#HumanRights: A Brief History of Digital Activism


By Faun Rice & Kiera Schuller | email

On May 11, 2020, the Information and Communications Technology Council (ICTC) spoke with Professor Ronald Niezen, the Katharine A. Pearson Chair in Civil Society and Public Policy in the Faculty of Law and Department of Anthropology at McGill University. Professor Niezen was appointed as the William Lyon Mackenzie King Chair for Canadian Studies at Harvard University for 2018–2019. An anthropologist with wide-ranging experience, Professor Niezen researches and teaches in the areas of political and legal anthropology, Indigenous peoples, and human rights. Prior to McGill, he taught for nine years at Harvard University and has held visiting positions in the Department of History at the University of Winnipeg and the Institute for Human Rights at Åbo Akademi University in Finland. You can find out more about his research, work, and new book here.
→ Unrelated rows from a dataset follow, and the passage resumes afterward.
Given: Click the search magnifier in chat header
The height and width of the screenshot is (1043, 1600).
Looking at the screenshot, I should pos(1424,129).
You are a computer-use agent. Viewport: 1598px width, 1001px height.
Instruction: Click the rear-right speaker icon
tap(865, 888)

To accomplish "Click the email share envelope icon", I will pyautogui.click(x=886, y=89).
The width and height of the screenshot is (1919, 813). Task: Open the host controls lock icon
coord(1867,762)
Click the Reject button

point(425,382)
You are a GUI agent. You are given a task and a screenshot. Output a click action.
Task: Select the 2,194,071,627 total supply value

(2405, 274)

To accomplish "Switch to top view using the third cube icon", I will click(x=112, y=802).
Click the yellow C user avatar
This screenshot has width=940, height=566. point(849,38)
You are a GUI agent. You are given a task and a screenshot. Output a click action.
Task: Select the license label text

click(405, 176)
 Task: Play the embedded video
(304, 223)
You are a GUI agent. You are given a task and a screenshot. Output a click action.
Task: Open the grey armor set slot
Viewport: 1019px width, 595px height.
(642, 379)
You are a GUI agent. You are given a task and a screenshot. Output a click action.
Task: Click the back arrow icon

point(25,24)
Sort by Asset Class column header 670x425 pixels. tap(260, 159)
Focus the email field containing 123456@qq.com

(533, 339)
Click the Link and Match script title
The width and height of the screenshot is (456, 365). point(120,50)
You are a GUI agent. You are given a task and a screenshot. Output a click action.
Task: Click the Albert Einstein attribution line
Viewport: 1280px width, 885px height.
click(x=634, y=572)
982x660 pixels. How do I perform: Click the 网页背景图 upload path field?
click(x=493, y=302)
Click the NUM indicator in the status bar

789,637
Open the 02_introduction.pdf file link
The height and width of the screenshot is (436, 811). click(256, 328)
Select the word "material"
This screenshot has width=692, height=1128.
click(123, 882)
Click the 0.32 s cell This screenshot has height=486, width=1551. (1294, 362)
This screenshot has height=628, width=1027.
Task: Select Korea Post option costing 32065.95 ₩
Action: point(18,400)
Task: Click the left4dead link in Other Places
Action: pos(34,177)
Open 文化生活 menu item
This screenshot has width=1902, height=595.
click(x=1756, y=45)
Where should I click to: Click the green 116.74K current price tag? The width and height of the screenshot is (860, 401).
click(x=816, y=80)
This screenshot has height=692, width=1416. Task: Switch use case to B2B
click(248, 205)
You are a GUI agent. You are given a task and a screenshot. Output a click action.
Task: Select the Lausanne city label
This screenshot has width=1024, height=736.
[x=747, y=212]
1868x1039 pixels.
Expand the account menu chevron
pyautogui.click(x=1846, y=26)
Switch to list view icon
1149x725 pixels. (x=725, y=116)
As a legal anthropologist, what is your perspective on the efforts by legal institutions to mitigate negative social impacts of technology (e.g. Europe’s GDPR)? In particular, in light of tracking during COVID, do you think laws are going to be effective tools to mitigate harmful uses of technology later?

Dr. Niezen:

This is a hard question. I haven’t written about it as much, but I can answer in another way. There’s a great video of San Francisco in 1906 where a trolley-car is going down a major street full of mayhem. There are horse-drawn carriages, cars, and pedestrians all weaving in and out because there are no traffic signals anywhere: traffic lights hadn’t been invented yet. It was only in the 1920s after cars became more powerful that traffic signals were installed to regulate and direct the flow of traffic.
I believe we are at an analogous stage with new technologies today. To date, there has been no will to regulate these new technologies. Instead, there has been sharp resistance to regulating them. But one key difference between 1906 and now is that back then, the creators of technology — the automobile manufacturers — had no problem with traffic regulations because that didn’t mean they were going to sell fewer cars. In fact, the regulation was good for them, keeping customers safe. Regulation now, in contrast, is a scary thing for big tech corporations because it means an erosion of their access to data, which is their driving force, the data that gives them a vision into our private lives and has enabled the enormous revenues that they’ve generated, mostly through targeted advertising. They are putting up a fight, but I think the only way to move forward and create protections against the worst kind of abuses of our data has to do with regulation of our data and what people are able to do with it. We are seeing the beginnings of this now.